Could you reproduce all of these records exactly?

+ + +

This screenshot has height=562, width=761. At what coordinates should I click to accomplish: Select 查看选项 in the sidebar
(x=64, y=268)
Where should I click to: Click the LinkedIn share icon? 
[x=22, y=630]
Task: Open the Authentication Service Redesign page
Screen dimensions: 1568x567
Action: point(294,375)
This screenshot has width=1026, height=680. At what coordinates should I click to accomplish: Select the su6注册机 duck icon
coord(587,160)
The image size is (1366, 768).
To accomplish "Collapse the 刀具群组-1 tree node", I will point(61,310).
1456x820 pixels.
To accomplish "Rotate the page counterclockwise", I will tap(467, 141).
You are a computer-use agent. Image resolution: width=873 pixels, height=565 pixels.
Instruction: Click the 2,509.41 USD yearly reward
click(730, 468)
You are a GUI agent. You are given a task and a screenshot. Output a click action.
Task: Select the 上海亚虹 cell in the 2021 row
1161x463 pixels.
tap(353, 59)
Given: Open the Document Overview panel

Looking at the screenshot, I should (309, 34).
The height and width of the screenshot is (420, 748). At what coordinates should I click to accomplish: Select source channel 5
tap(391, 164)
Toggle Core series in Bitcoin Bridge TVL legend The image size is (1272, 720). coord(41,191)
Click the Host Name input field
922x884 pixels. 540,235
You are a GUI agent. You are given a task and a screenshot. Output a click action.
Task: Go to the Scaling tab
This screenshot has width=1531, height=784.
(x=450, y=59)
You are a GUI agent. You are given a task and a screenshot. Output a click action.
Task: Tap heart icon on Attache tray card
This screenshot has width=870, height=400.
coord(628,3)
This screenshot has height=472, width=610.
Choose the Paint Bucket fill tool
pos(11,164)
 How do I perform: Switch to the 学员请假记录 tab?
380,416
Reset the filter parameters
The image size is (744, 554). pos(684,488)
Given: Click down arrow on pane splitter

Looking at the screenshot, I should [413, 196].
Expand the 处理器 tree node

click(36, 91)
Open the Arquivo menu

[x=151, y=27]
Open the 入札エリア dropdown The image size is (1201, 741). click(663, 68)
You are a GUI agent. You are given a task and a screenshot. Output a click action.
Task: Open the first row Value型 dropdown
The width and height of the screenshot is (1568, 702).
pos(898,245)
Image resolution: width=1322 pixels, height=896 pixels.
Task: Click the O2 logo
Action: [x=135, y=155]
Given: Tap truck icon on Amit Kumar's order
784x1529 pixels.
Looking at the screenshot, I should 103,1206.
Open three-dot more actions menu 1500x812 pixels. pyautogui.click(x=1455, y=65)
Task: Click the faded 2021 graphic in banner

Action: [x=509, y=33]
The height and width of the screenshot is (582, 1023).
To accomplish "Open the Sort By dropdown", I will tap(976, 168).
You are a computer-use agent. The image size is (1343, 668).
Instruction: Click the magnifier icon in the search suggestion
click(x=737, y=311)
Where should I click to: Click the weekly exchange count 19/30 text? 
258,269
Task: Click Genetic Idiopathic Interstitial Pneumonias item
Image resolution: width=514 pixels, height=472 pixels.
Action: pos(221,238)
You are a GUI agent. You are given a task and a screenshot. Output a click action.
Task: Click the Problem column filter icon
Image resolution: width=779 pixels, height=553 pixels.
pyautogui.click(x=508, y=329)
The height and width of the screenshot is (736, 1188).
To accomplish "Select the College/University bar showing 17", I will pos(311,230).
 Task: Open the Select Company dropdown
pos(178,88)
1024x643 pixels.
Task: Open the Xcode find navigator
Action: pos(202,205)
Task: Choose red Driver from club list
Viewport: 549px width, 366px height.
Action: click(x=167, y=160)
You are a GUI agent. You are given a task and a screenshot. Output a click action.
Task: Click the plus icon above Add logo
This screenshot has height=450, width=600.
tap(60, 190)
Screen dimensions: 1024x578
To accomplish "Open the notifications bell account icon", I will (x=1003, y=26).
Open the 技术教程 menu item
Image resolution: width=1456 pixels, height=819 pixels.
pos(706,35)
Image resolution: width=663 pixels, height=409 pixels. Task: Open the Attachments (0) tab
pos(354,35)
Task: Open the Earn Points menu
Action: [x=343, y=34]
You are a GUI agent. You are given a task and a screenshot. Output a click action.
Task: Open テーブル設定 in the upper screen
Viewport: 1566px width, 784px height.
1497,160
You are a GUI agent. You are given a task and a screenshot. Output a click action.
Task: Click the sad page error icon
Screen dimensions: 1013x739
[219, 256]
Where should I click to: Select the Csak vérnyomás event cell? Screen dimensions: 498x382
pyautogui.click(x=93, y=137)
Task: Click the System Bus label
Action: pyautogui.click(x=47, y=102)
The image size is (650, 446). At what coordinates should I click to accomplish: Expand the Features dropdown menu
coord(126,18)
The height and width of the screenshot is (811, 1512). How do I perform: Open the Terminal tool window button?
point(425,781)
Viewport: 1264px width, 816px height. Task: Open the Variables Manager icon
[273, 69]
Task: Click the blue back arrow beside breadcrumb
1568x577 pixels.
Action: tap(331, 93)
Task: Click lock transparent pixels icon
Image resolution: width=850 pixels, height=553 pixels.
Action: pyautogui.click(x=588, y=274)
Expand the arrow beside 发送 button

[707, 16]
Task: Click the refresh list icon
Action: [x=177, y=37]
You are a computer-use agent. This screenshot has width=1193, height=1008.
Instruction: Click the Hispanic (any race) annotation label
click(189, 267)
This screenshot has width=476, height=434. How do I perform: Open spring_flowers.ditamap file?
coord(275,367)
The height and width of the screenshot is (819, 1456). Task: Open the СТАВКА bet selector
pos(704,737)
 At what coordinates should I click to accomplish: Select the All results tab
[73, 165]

+ + +

> [Expected answer]
This screenshot has height=562, width=761. At what coordinates should I click to accomplish: Select 查看选项 in the sidebar
(x=64, y=268)
Where should I click to: Click the LinkedIn share icon? 
[x=22, y=630]
Task: Open the Authentication Service Redesign page
Screen dimensions: 1568x567
Action: point(294,375)
This screenshot has width=1026, height=680. At what coordinates should I click to accomplish: Select the su6注册机 duck icon
coord(587,160)
The image size is (1366, 768).
To accomplish "Collapse the 刀具群组-1 tree node", I will point(61,310).
1456x820 pixels.
To accomplish "Rotate the page counterclockwise", I will tap(467, 141).
You are a computer-use agent. Image resolution: width=873 pixels, height=565 pixels.
Instruction: Click the 2,509.41 USD yearly reward
click(730, 468)
You are a GUI agent. You are given a task and a screenshot. Output a click action.
Task: Select the 上海亚虹 cell in the 2021 row
1161x463 pixels.
tap(353, 59)
Given: Open the Document Overview panel

Looking at the screenshot, I should (309, 34).
The height and width of the screenshot is (420, 748). At what coordinates should I click to accomplish: Select source channel 5
tap(391, 164)
Toggle Core series in Bitcoin Bridge TVL legend The image size is (1272, 720). coord(41,191)
Click the Host Name input field
922x884 pixels. 540,235
You are a GUI agent. You are given a task and a screenshot. Output a click action.
Task: Go to the Scaling tab
This screenshot has width=1531, height=784.
(x=450, y=59)
You are a GUI agent. You are given a task and a screenshot. Output a click action.
Task: Tap heart icon on Attache tray card
This screenshot has width=870, height=400.
coord(628,3)
This screenshot has height=472, width=610.
Choose the Paint Bucket fill tool
pos(11,164)
 How do I perform: Switch to the 学员请假记录 tab?
380,416
Reset the filter parameters
The image size is (744, 554). pos(684,488)
Given: Click down arrow on pane splitter

Looking at the screenshot, I should [413, 196].
Expand the 处理器 tree node

click(36, 91)
Open the Arquivo menu

[x=151, y=27]
Open the 入札エリア dropdown The image size is (1201, 741). click(663, 68)
You are a GUI agent. You are given a task and a screenshot. Output a click action.
Task: Open the first row Value型 dropdown
The width and height of the screenshot is (1568, 702).
pos(898,245)
Image resolution: width=1322 pixels, height=896 pixels.
Task: Click the O2 logo
Action: [x=135, y=155]
Given: Tap truck icon on Amit Kumar's order
784x1529 pixels.
Looking at the screenshot, I should 103,1206.
Open three-dot more actions menu 1500x812 pixels. pyautogui.click(x=1455, y=65)
Task: Click the faded 2021 graphic in banner

Action: [x=509, y=33]
The height and width of the screenshot is (582, 1023).
To accomplish "Open the Sort By dropdown", I will tap(976, 168).
You are a computer-use agent. The image size is (1343, 668).
Instruction: Click the magnifier icon in the search suggestion
click(x=737, y=311)
Where should I click to: Click the weekly exchange count 19/30 text? 
258,269
Task: Click Genetic Idiopathic Interstitial Pneumonias item
Image resolution: width=514 pixels, height=472 pixels.
Action: pos(221,238)
You are a GUI agent. You are given a task and a screenshot. Output a click action.
Task: Click the Problem column filter icon
Image resolution: width=779 pixels, height=553 pixels.
pyautogui.click(x=508, y=329)
The height and width of the screenshot is (736, 1188).
To accomplish "Select the College/University bar showing 17", I will pos(311,230).
 Task: Open the Select Company dropdown
pos(178,88)
1024x643 pixels.
Task: Open the Xcode find navigator
Action: pos(202,205)
Task: Choose red Driver from club list
Viewport: 549px width, 366px height.
Action: click(x=167, y=160)
You are a GUI agent. You are given a task and a screenshot. Output a click action.
Task: Click the plus icon above Add logo
This screenshot has height=450, width=600.
tap(60, 190)
Screen dimensions: 1024x578
To accomplish "Open the notifications bell account icon", I will (x=1003, y=26).
Open the 技术教程 menu item
Image resolution: width=1456 pixels, height=819 pixels.
pos(706,35)
Image resolution: width=663 pixels, height=409 pixels. Task: Open the Attachments (0) tab
pos(354,35)
Task: Open the Earn Points menu
Action: [x=343, y=34]
You are a GUI agent. You are given a task and a screenshot. Output a click action.
Task: Open テーブル設定 in the upper screen
Viewport: 1566px width, 784px height.
1497,160
You are a GUI agent. You are given a task and a screenshot. Output a click action.
Task: Click the sad page error icon
Screen dimensions: 1013x739
[219, 256]
Where should I click to: Select the Csak vérnyomás event cell? Screen dimensions: 498x382
pyautogui.click(x=93, y=137)
Task: Click the System Bus label
Action: pyautogui.click(x=47, y=102)
The image size is (650, 446). At what coordinates should I click to accomplish: Expand the Features dropdown menu
coord(126,18)
The height and width of the screenshot is (811, 1512). How do I perform: Open the Terminal tool window button?
point(425,781)
Viewport: 1264px width, 816px height. Task: Open the Variables Manager icon
[273, 69]
Task: Click the blue back arrow beside breadcrumb
1568x577 pixels.
Action: tap(331, 93)
Task: Click lock transparent pixels icon
Image resolution: width=850 pixels, height=553 pixels.
Action: pyautogui.click(x=588, y=274)
Expand the arrow beside 发送 button

[707, 16]
Task: Click the refresh list icon
Action: [x=177, y=37]
You are a computer-use agent. This screenshot has width=1193, height=1008.
Instruction: Click the Hispanic (any race) annotation label
click(189, 267)
This screenshot has width=476, height=434. How do I perform: Open spring_flowers.ditamap file?
coord(275,367)
The height and width of the screenshot is (819, 1456). Task: Open the СТАВКА bet selector
pos(704,737)
 At what coordinates should I click to accomplish: Select the All results tab
[73, 165]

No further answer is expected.